┌─ 提示された抜粋
見出し画像

本を贈ろう

誰かに本を贈るのは、難しい。

本は、個人的なものだと思う。どんな本を読むかは、その人がどんな考えを持ち、どんな生き方を選択しているかに直結する。

相手が喜んでくれる本、相手が望む本は何かを考え始めると、あっという間に時間が過ぎる。本を贈るためには、相手のことをよく知らなければならない。この世に無数に存在する本の中から、ぴったりの一冊を見つけ出すのは、非常に難しい。


でも、誰かに本を贈るのは、素敵なことだ。

幼い頃に読んだ絵本のことを大人になってもずっと覚えている、ということはないだろうか。普段は本をあまり読まなくても、なんとなく手に取った小説の一節が、記憶の片隅に残っていたりしないだろうか。

本は、読者の心に寄り添い、記憶に深く宿る。とりわけ、誰かから贈ってもらった本は、印象に残りやすい。

相手の好みに合う本を見つけるのは難しい。だからこそ本の贈り物には、「自分のことを考えて選んでくれた」という嬉しさがついてくる。本を読むとき、贈ってくれた相手の顔が浮かび、喜びが込み上げてくる。


「プレゼントの選択肢のひとつに本がある」ということは、豊かなことだと思う。私は本を贈れる人が好きだし、私も本を贈れる人でありたい。

今回の記事では、大切な人に贈るのにぴったりな、おすすめの「贈り本」をご紹介する。

選書の基準として、あえて「普段あまり本を読まない人に贈る」という観点で選んでみた。そのため、活字が苦手な方でも、比較的読みやすい本になっているはずだ。



木下龍也|あなたのための短歌集


一冊目は、木下龍也さんの『あなたのための短歌集』だ。

歌人・木下龍也さんが「お題」を受けて作歌する、 短歌の個人販売プロジェクトが一冊の本になりました。 これまで作歌した700首の中から「100題100首」を収めています。 歌人がひとりの想い(お題)と向き合うことで生まれた短歌が詰まった歌集です!

つい先日「今日も、読書。」でもご紹介した本作は、誰かへの贈り物にぴったりだ。


依頼者からメールで届くお題をもとに短歌をつくり、それを封書にして届けるという、短歌の個人販売を行なっていた木下さん。本書は、その個人販売で依頼者に贈られた短歌を再び集め、歌集としてまとめた一冊だ。

元々はある特定の個人に宛てて創られた短歌だが、似たような想いや境遇を持つ第三者が読んでも、心が揺さぶられるようなパワーがある。どんな人に贈っても、その人のそばに寄り添ってくれる歌が、きっと見つけられるはずだ。

右ページにお題、左ページに短歌という構成



エラ・フランシス・サンダース|翻訳できない世界のことば


二冊目は、エラ・フランシス・サンダースさんの『翻訳できない世界のことば』だ。
└─
┌─ 提示された項目
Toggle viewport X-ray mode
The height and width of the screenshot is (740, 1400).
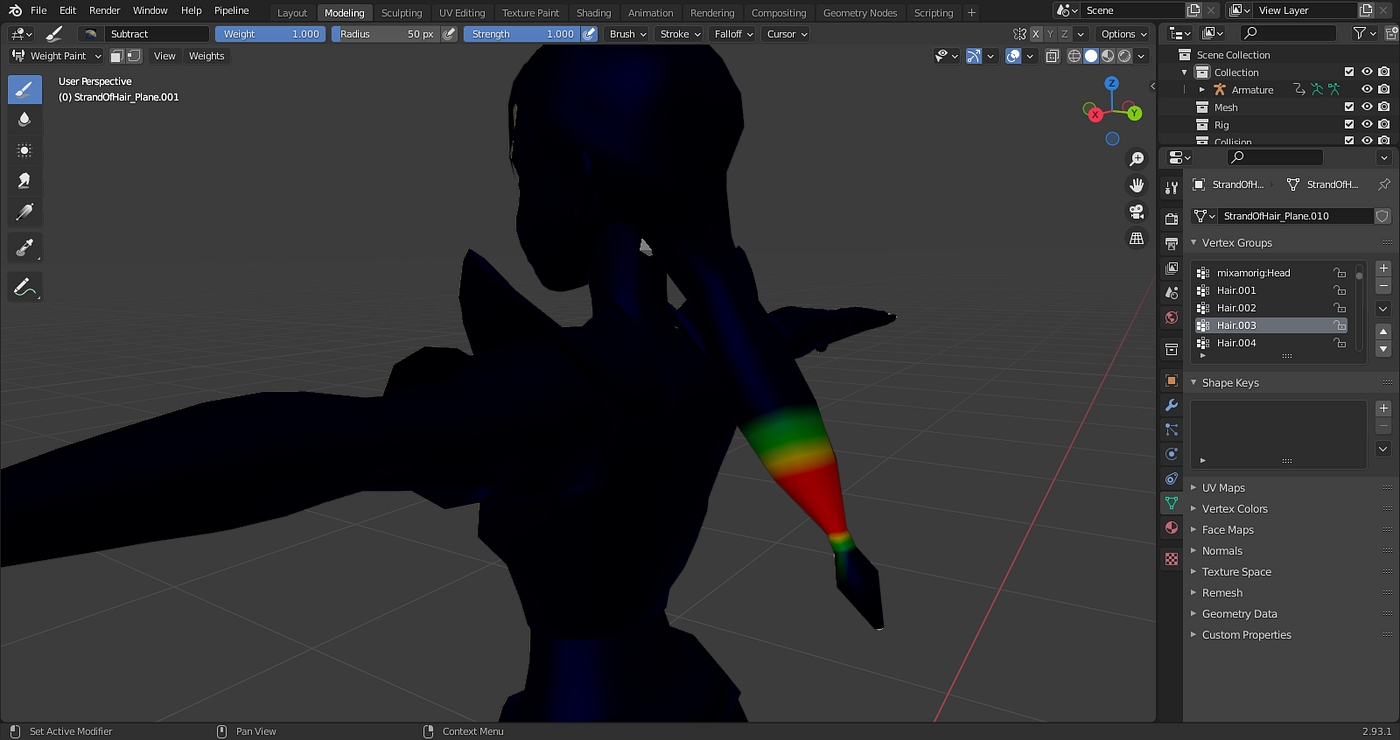(x=1053, y=55)
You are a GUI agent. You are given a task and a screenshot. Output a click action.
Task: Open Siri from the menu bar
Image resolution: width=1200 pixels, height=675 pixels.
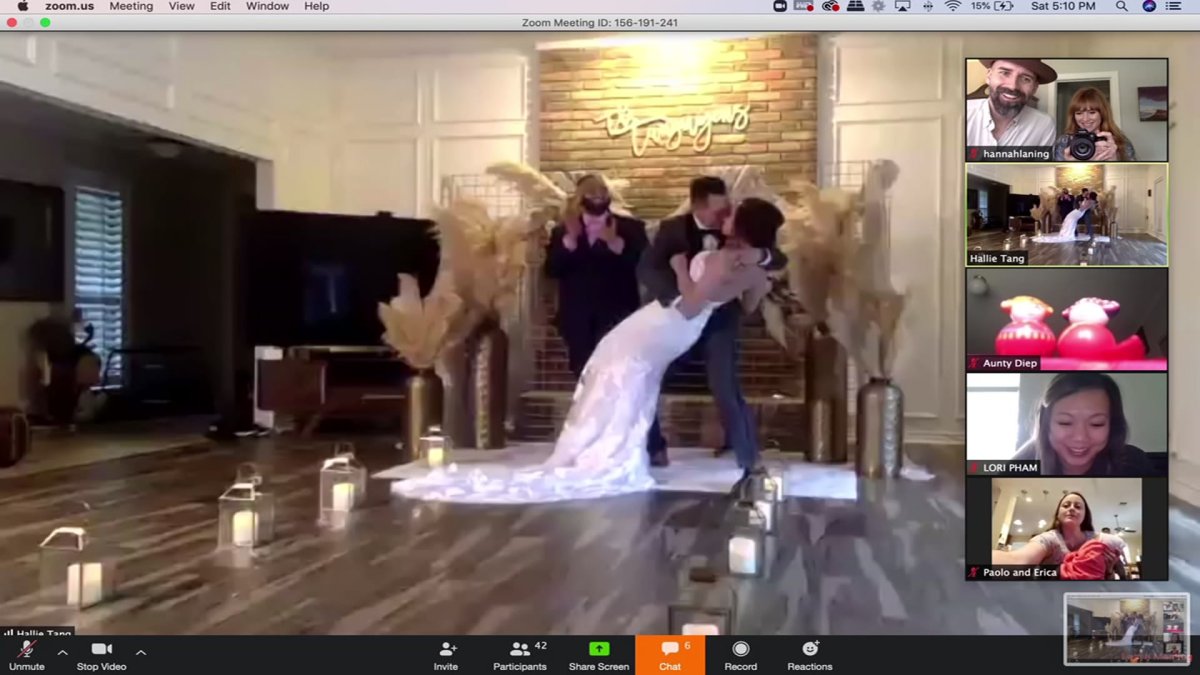[1151, 6]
└─
▶ やること:
本を贈ることについての文章のうち、「木下龍也|あなたのための短歌集」から「歌を再び集め、歌集としてまとめた一冊だ。」までを、一字一句違えずに書き写してください。

▶ 回答全文:
木下龍也|あなたのための短歌集


一冊目は、木下龍也さんの『あなたのための短歌集』だ。

歌人・木下龍也さんが「お題」を受けて作歌する、 短歌の個人販売プロジェクトが一冊の本になりました。 これまで作歌した700首の中から「100題100首」を収めています。 歌人がひとりの想い(お題)と向き合うことで生まれた短歌が詰まった歌集です!

つい先日「今日も、読書。」でもご紹介した本作は、誰かへの贈り物にぴったりだ。


依頼者からメールで届くお題をもとに短歌をつくり、それを封書にして届けるという、短歌の個人販売を行なっていた木下さん。本書は、その個人販売で依頼者に贈られた短歌を再び集め、歌集としてまとめた一冊だ。